Navarro claimed that one reason the U.S. had so many Covid-19 cases was that China “sent thousands of Chinese nationals on aircraft, which many of them were infected…then spread the seed of that virus. So, that's part of the problem we're facing now.” He offered no proof.
What’s potentially dangerous in this Trump administration buildup of the Chinese threat, along with China being the believed source of Covid-19, is it’s taking place at the same time Chinese and U.S. navy and air elements are carrying out sequential military exercises in the South China Sea while each side is claiming the other is increasing tensions.
On June 27, China announced it was planning annually scheduled maritime exercises off the Paracel Islands, from July 1-5. The Paracels, which the Chinese call the Xisha Islands, are in contested waters. The Chinese said their activity was “boosting the Chinese military’s maritime defense capability.” U.S. analysts guessed it looked like an amphibious landing and island seizure operation because of the presence of a large Chinese Coast Guard vessel in the area.
The Global Times, the Beijing government’s official English-language newspaper, recently said among the Chinese Navy vessels participating in the exercises was its latest guided-missile destroyer, Zibo, making its first public appearance.
After the Chinese exercise had begun, the Pentagon on July 2, released a statement that said, “Conducting military exercises over disputed territory in the South China Sea is counterproductive to efforts at easing tensions and maintaining stability.

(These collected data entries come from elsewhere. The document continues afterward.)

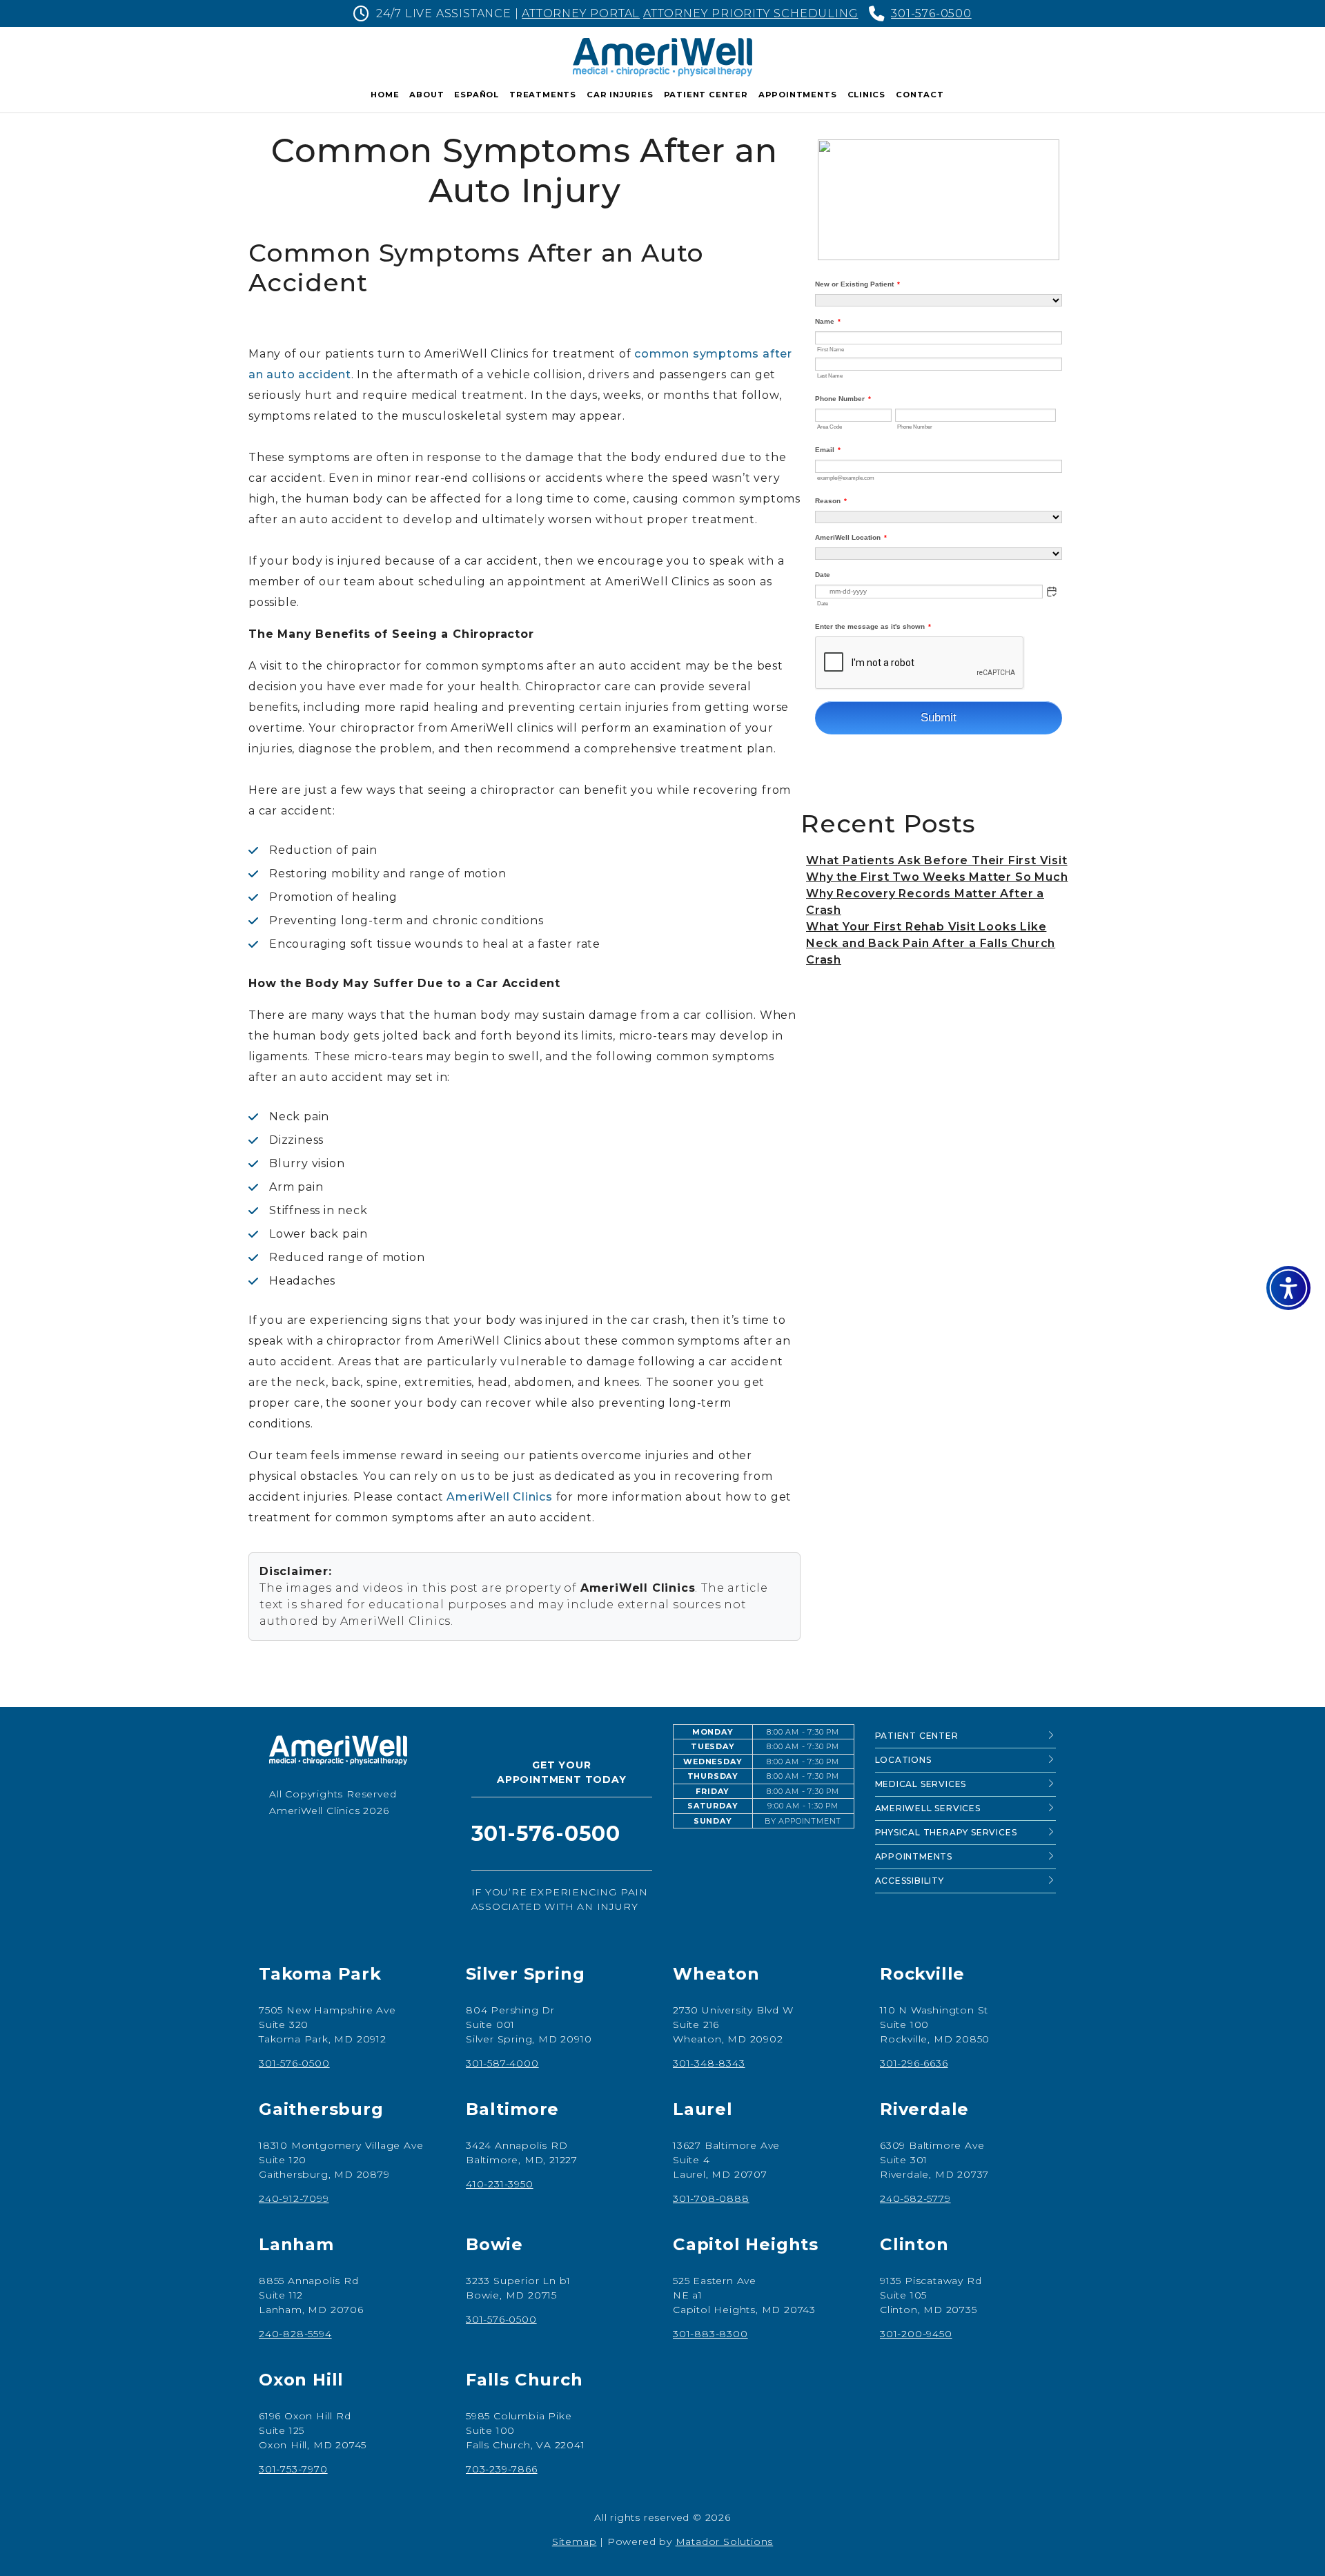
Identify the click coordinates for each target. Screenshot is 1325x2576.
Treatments (542, 94)
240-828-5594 (295, 2334)
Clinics (866, 94)
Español (476, 94)
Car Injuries (620, 94)
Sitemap (574, 2541)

The PRC’s actions will further destabilize the situation in the South China Sea.” The statement added, “We urge all parties to exercise restraint and not undertake military activities that might aggravate disputes in the South China Sea.”

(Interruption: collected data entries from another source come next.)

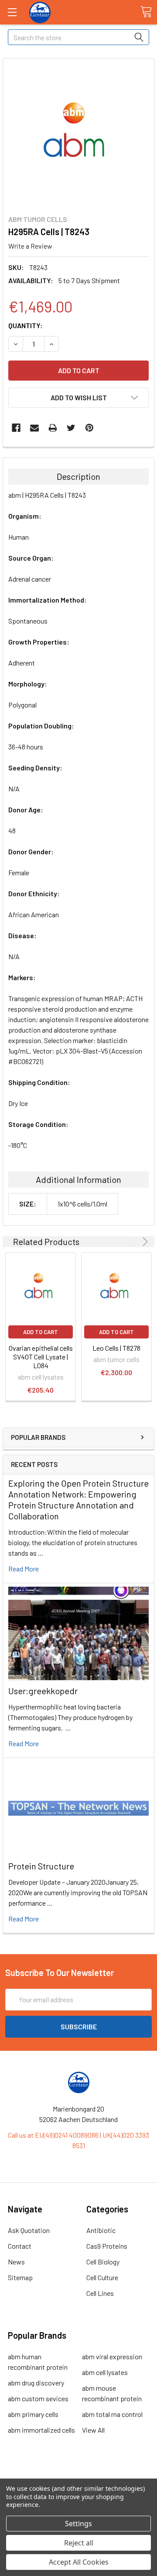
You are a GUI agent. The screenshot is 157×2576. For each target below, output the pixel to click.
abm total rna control (112, 2414)
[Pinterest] (89, 428)
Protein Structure (41, 1866)
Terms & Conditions (78, 2477)
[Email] (34, 428)
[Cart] (146, 11)
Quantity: (25, 325)
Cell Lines (100, 2293)
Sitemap (20, 2277)
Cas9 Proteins (106, 2246)
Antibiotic (101, 2230)
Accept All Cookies (79, 2562)
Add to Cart (40, 1331)
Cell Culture (102, 2277)
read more (23, 1568)
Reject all (78, 2543)
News (16, 2261)
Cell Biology (102, 2261)
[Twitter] (71, 428)
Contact (19, 2246)
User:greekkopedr (43, 1690)
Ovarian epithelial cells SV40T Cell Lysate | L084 (41, 1356)
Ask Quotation (29, 2230)
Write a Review (30, 246)
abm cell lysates (105, 2372)
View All (93, 2430)
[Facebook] (16, 428)
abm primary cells (33, 2414)
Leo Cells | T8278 (116, 1348)
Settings (78, 2523)
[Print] (53, 428)
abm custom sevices (38, 2398)
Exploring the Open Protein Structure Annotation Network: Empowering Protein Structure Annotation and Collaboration (78, 1499)
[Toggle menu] (12, 12)
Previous (132, 1241)
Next (143, 1241)
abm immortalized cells (41, 2430)
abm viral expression (112, 2356)
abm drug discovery (36, 2382)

However, two days later, on July 4 – one day before the Chinese exercise ended — the U.S. Navy aircraft carriers USS Ronald Reagan and USS Nimitz, plus elements of their strike groups, sailed from the Philippine Sea into the South China Sea. They then held the first American, dual-carrier military drills since 2014, near the same Paracel Islands where the Chinese had been active.
Pacific Command put out a press release July 7, that said, “The Nimitz and Ronald Reagan strike groups conducted several exercises and operations to strengthen warfighting readiness and proficiency in an all-domain environment. Integrated operations included air defense exercises, tactical maneuvering drills, simulated long-range maritime strike scenarios, and coordinated air and surface exercises to maintain combat readiness and maritime superiority.”
One element of the U.S. exercise saw a B-52 bomber from the 96th Bomb Squadron, Barksdale Air Force Base, Louisiana, participating in a 28-hour mission. It flew from Louisiana to the South China Sea where it joined a maritime integration exercise with aircraft from the two carrier strike groups and then landed at Andersen Air Force Base, Guam.
“Bomber Task Force demonstrates U.S. capability to rapidly deploy to a forward operating base and execute long-range strike missions,” said Lt. Col. Christopher Duff, 96th Bomb Squadron commander.
Whereas the Pentagon had said the earlier Chinese maritime exercise was “counterproductive” and could “destabilize” the situation, Pacific Command described participation of Strategic Command’s B-52 bomber as among “efforts to help maintain global stability and security” and “support the National Defense Strategy’s objectives of strategic predictability and operational unpredictability.”
The Chinese last Thursday, claimed that during the American exercises, five U.S. military reconnaissance aircraft flew close to South China's coastal Guangdong Province, a tactic used by nations to test another country’s air defensive systems. In response, the Chinese People's Liberation Army in succeeding days began holding mock air defense battles in that coastal region, according to the July 9, Global Times.
Meanwhile, an analyst in Sunday’s Global Times, said, “The existing [Chinese] crisis management mechanisms are becoming strained because of the higher frequency of unpleasant encounters.”
If verbal exchanges and military matters don’t come under control, it may be just a matter of time before a serious event occurs.